By using this site, you agree to our updated Privacy Policy and our Terms of Use. Manage your Cookies Settings.
454,226 Members | 1,435 Online
Bytes IT Community
+ Ask a Question
Need help? Post your question and get tips & solutions from a community of 454,226 IT Pros & Developers. It's quick & easy.

Intepret date if IsDate is False

100+
P: 675
I am attempting to scrape as much as I can from certain web pages and/or emails. Date is giving me the most trouble.

I can code this, and have started, but I wondered if anyone has a solution already written, that they would share. I would like such a function, when passed 'Input' to return a date variable. At minimum, it should handle the following:

Expand|Select|Wrap|Line Numbers
  1. Input             Intepreted as      Date American
  2. ------------      -------------      -----------------------
  3. "4/7/05"          7 April, 2005      #4/7/05#
  4. "8/6"             8 June, 2009       #6/8/09#
  5. "8/2002"          1 August, 2002     #8/1/02#
  6. "August 03"       1 August, 2003     #8/1/03#
  7. "4.6.06"          4 June, 2006       #7/4/06#
  8. "8th of March"    8 March, 2009      #3/8/09#
  9. "8 th of Mar"     8 March, 2009      #3/8/09#
  10. "December 17 th"  17 December, 2009  #12/17/09#
  11. "Dec 17th"        17 December, 2009  #12/17/09#
  12. "August 2009"     1 August, 2009     #8/1/09#
  13. "Aug09"           1 August, 2009     #8/1/09#
  14. "September"       1 September, 2009  #9/1/09#
Apr 16 '09 #1
Share this Question
Share on Google+
9 Replies


FishVal
Expert 2.5K+
P: 2,653
Just subscribing.
Apr 16 '09 #2

JustJim
Expert 100+
P: 407
I'll watch this with interest too.
Apr 17 '09 #3

NeoPa
Expert Mod 15k+
P: 31,707
The problem with this is that humans are too non-algorithmic generally! They don't like to follow decent rules as computers do.

It's possible, but very laborious, to produce a routine for this, but breaking it down into something neat is pretty well impossible, as there's so little common to the various ways of portraying the dates.

You can be clever, but you still end up with a large chunk of code, most of which isn't very general.
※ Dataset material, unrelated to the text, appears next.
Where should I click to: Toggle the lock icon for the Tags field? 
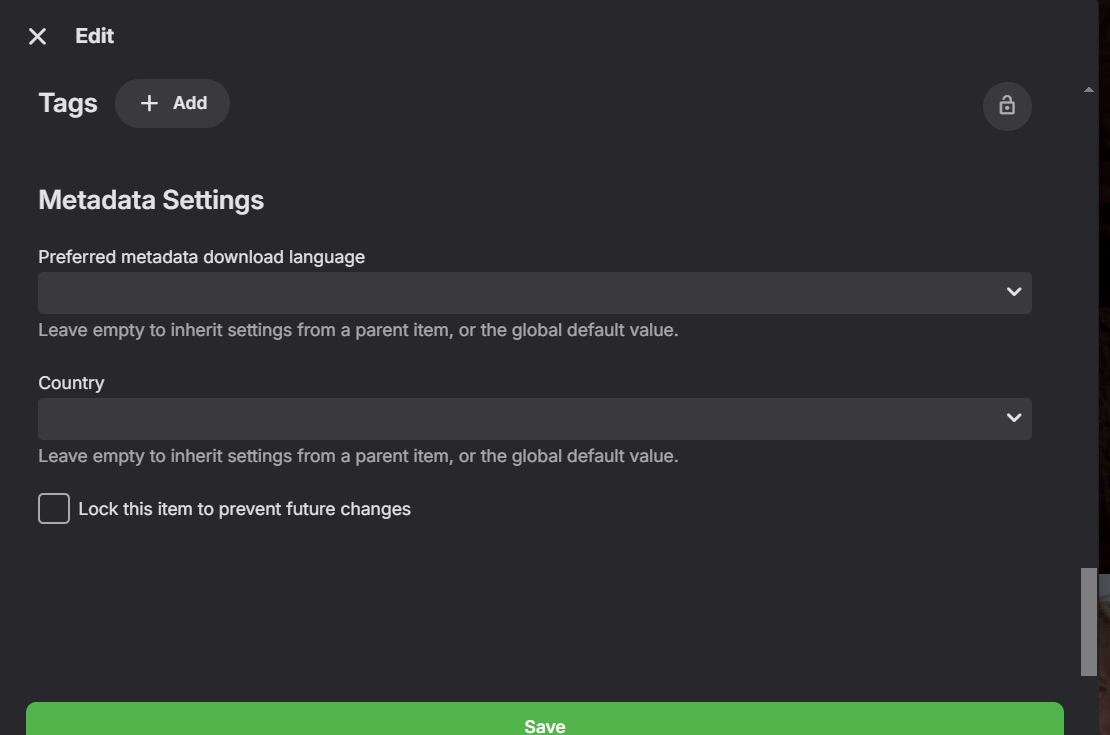[1007, 106]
BTW I'd be happy if someone proved me wrong. Impressed too of course.
Apr 18 '09 #4

FishVal
Expert 2.5K+
P: 2,653
Frankly speaking, it is not that hard task to right code to recognize date in formats provided in post#1. Sure, it is not extremely easy, but not hard either.
Apr 18 '09 #5

100+
P: 675
I have, over the years, collected a large number of photos of birds (30K+). I am currently attempting to standardize the names, then I will generate an Access database to cross-reference by location, season, plumage, sex, and age. The photographers or web designers are not always good at fully identifying all the data.

Date is important in that it gives clues to plumage. Birds molt twice a year, and knowing the date identifies plumage. But I don't have to have an exact date. I can work without the year, as the plumage in Feb 1988 would be the same as Feb 2008. Season (winter, spring, ...) would suffice if all birds molted at the same time.
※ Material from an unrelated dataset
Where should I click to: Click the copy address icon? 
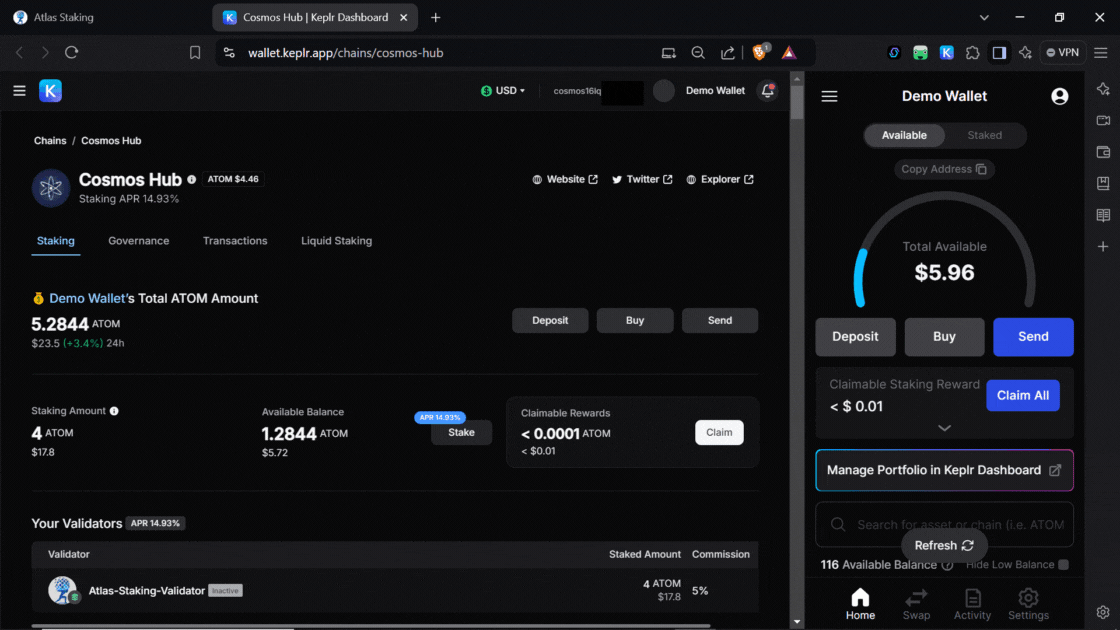[x=981, y=169]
I'm going to incorporate a date into the file name, with the form "99 XXX00", where 99 is the day, XXX is the month or season, and 00 is the year. Just about any piece of that pattern can be missing, except both month and year. If I only have year, I use 4 digit year.

To process this date into either a date field, or separate day,month,year fields is easy.

So, from various sources, I need to paste into a text field some not-quite-random-garbage and produce "3 August09" or "2003" or "April" or "???" or just an empty field. I have to also convert the bird's name to my standards, as well as the location, and any comments by the photographer or website.

Most of the code here is Basic, not using the capabilities of Access. Access does help with the bird names, and a photographers table so I know where "My neighbor's yard" is in terms of City (or park or area), Country.

Back to the date. It can be done, to some degree of accuracy, with a "brute force" method. 200 lines of code, each executed once. Nothing clever, like "Format(Join(Split(txtInput)), ....)"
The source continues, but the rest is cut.